— PASSAGE TO READ —
____
We believe adoption of the price changes by our customers reflects the increasing importance that JFrog's platform solution deliver. We continue to explore additional opportunities to further monetize the value we provide our customers. Our commitment to 30%+ revenue growth for the foreseeable future remains intact, even excluding the benefit we have seen from our on-prem pricing increase. Now let's review the income statement in more detail. Gross profit in the quarter was $53.8 million, representing a gross margin of 84.4% compared to 83.4% in the year ago period. We continue to see our SaaS gross margins expand as a result of the steps we took in 2021 to improve our cost structure.
We expect gross margins to remain between 83%-84% for the balance of the year and moderated toward the low 80s over the long-term as cloud revenues become a greater portion of total revenue. Operating expenses for the first quarter were $53.2 million or 83% of revenues, up from $35.8 million or 79% of revenues in the year ago period. We continue to invest in our product offerings and building out our strategic sales and partner channels. non-GAAP operating income for Q1 was $543,000 or 0.9% operating margin, compared to an operating income of $1.9 million or 4.1% operating margin in the year ago period.
non-GAAP net income in the quarter was $158,000 or 0 cents per diluted share, based approximately on 103.9 million weighted average diluted shares outstanding. Turning to the balance sheet and cash flow, we ended the quarter with $428 million in cash and short-term investments, up from $421 million as of December 31, 2021. Cash flow from operations was $5 million in the quarter. After taking into consideration CapEx, free cash flow was $3.9 million. Before we turn to the guidance, I want to remind you of the detail we provided last quarter around the cadence of the financial model for the year.
There is no change to our expectation that the second quarter will be the low point for profitability as beginning in the second quarter, we implemented merit increases to align with labor market benchmarks. Our profitability is expected to improve in the second half of the year. For Q2, we expect revenue to be between $65 million-$66 million, with non-GAAP operating loss between $2.5 million-$3.5 million, and non-GAAP loss per share of $0.03-$0.04, assuming a share count of approximately 99 million shares. For the full year of 2022, we are increasing our revenue guidance to the range between $276.5 million and $278.5 million.
Non-GAAP operating income is expected to be breakeven between negative $1 million to positive $1 million, and non-GAAP earnings per share of negative $0.01 to positive $0.01, assuming a share count of approximately 107 million shares. Now, let me turn the call back to Shlomi for some closing remarks before we take your questions. Shlomi?
Thank you, Jacob. 2022 has seen a strong start for JFrog, and we are committed to building on this success across products, processes, and execution as we leap forward throughout the year. My team, JFrog employees, your dedication to always listening to the community and addressing the real pains in the market continues to bear fruit. These strong quarterly results are a testament, and thanks to you. Looking forward to Q2, we are happy to finally meet our customers, partners, and the community in person again for the kickoff of our annual swampUP user conference. This year, we're taking swampUP on the road, visiting multiple cities, interacting with the global developer and security communities and customers. We invite you all to attend. Finally, we believe JFrog is well positioned to drive further revenue growth in 2022 as we aim to deliver for JFrog users, customers, and shareholders.
I'd like to thank you all for your attendance today. May the frog be with you. Now we'll take your questions. Operator?
____
— INFORMATION PROVIDED —
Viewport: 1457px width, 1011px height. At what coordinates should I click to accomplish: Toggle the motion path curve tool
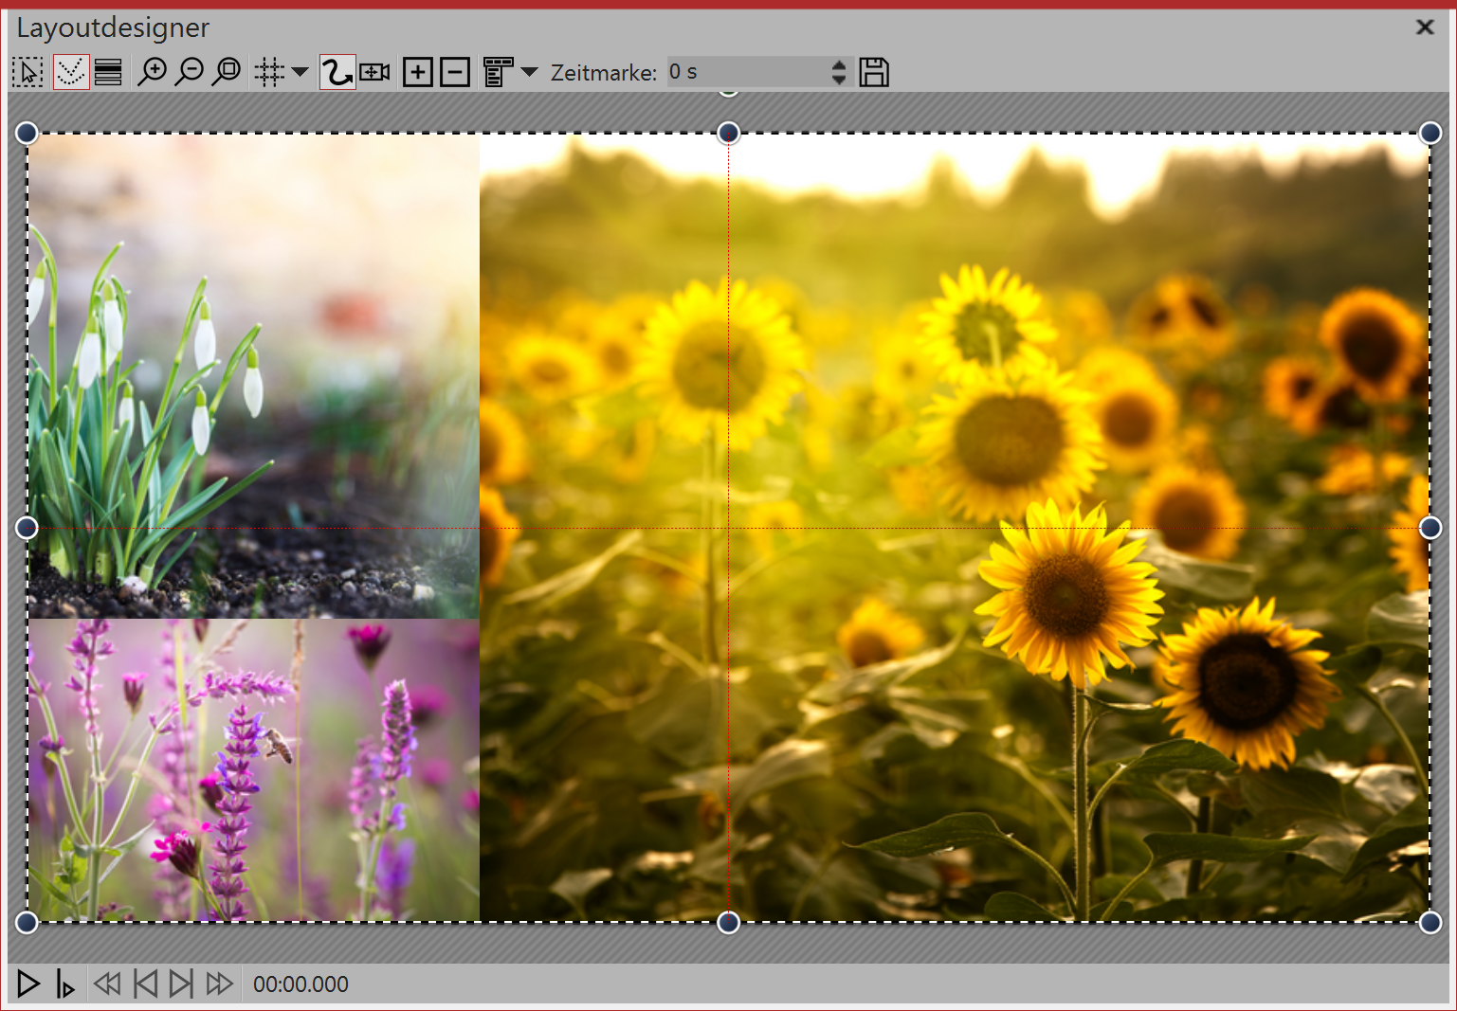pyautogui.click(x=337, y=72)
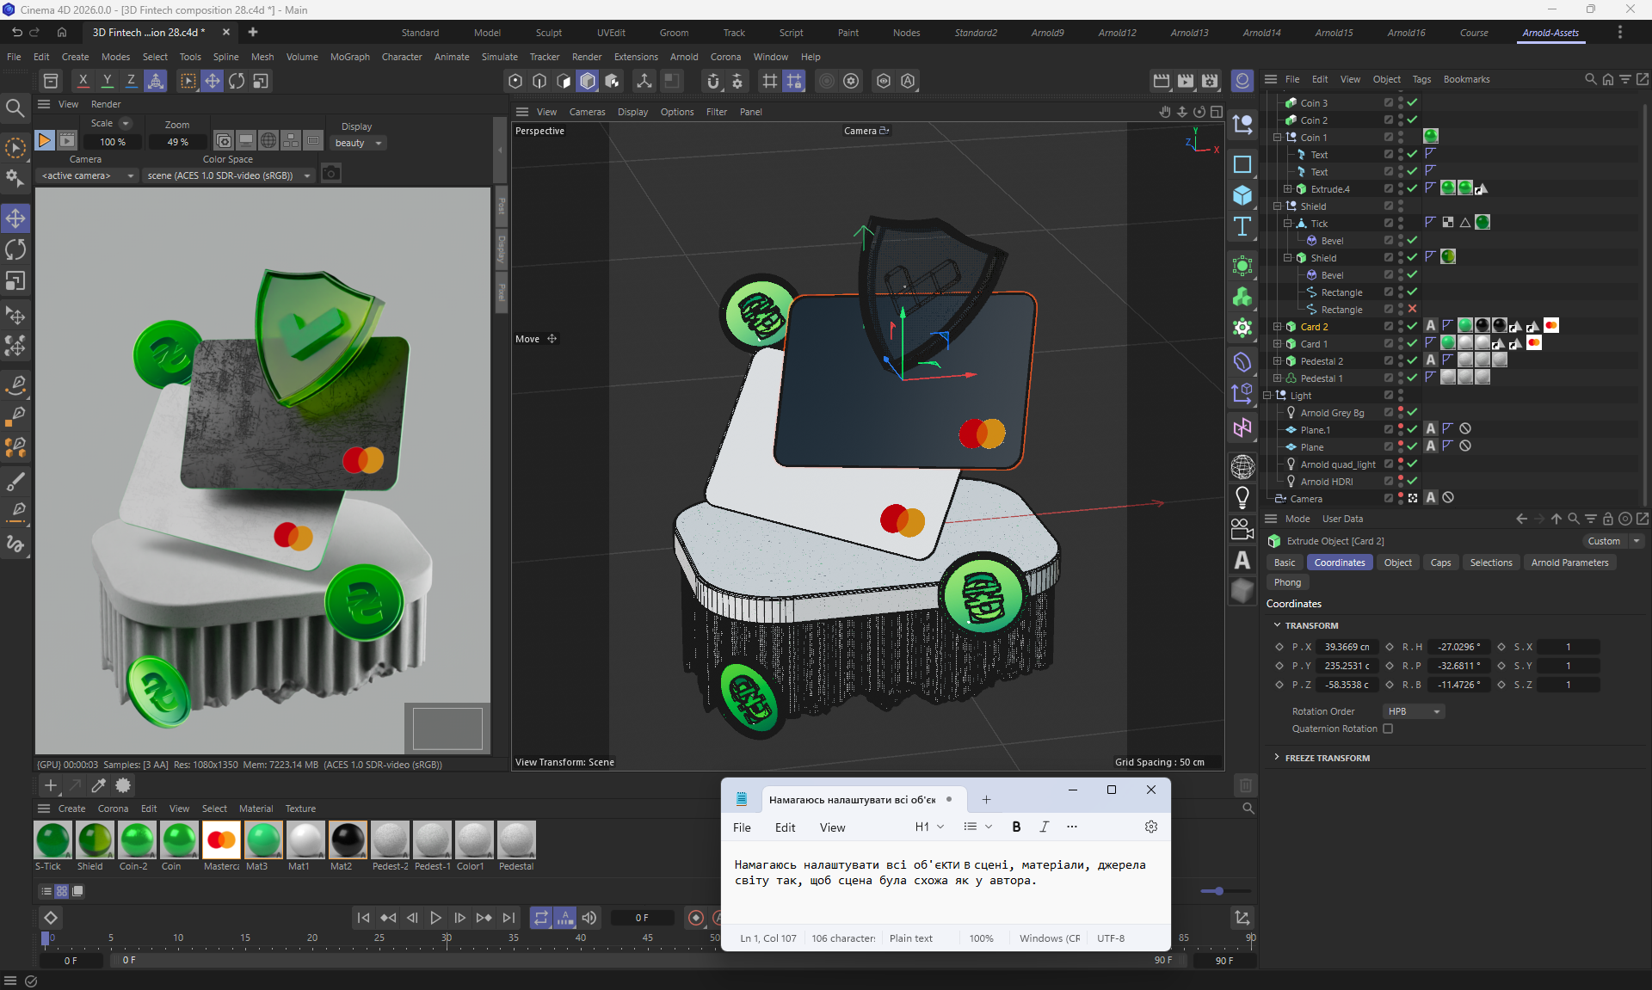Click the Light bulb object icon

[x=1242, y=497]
____
— STATED GOAL 1 —
From the earnings call remarks, return everything from "We believe adoption" down to "our cost structure.", copied word for word.
— STATED GOAL 2 —
Answer these questions from the earnings call remarks, one line each:
(a) What was gross profit in the quarter?
(b) How much cash and short-term investments did the company hold at the end of the quarter?
(c) What is the name of the annual user conference?
— STATED GOAL 3 —
Please say whether each statement agrees with the earnings call remarks. Answer yes or no, and quote the words that decide it.
(a) Operating expenses for the first quarter were lower than in the year-ago period.
(b) The second quarter is expected to be the low point for profitability.
(c) Free cash flow in the quarter was $5 million.
The data has no part in these tasks.

— CORRECT RESULT 1 —
We believe adoption of the price changes by our customers reflects the increasing importance that JFrog's platform solution deliver. We continue to explore additional opportunities to further monetize the value we provide our customers. Our commitment to 30%+ revenue growth for the foreseeable future remains intact, even excluding the benefit we have seen from our on-prem pricing increase. Now let's review the income statement in more detail. Gross profit in the quarter was $53.8 million, representing a gross margin of 84.4% compared to 83.4% in the year ago period. We continue to see our SaaS gross margins expand as a result of the steps we took in 2021 to improve our cost structure.

— CORRECT RESULT 2 —
(a) $53.8 million
(b) $428 million
(c) swampUP

— CORRECT RESULT 3 —
(a) No: "Operating expenses for the first quarter were $53.2 million or 83% of revenues, up from $35.8 million or 79% of revenues in the year ago period."
(b) Yes: "the second quarter will be the low point for profitability"
(c) No: "free cash flow was $3.9 million"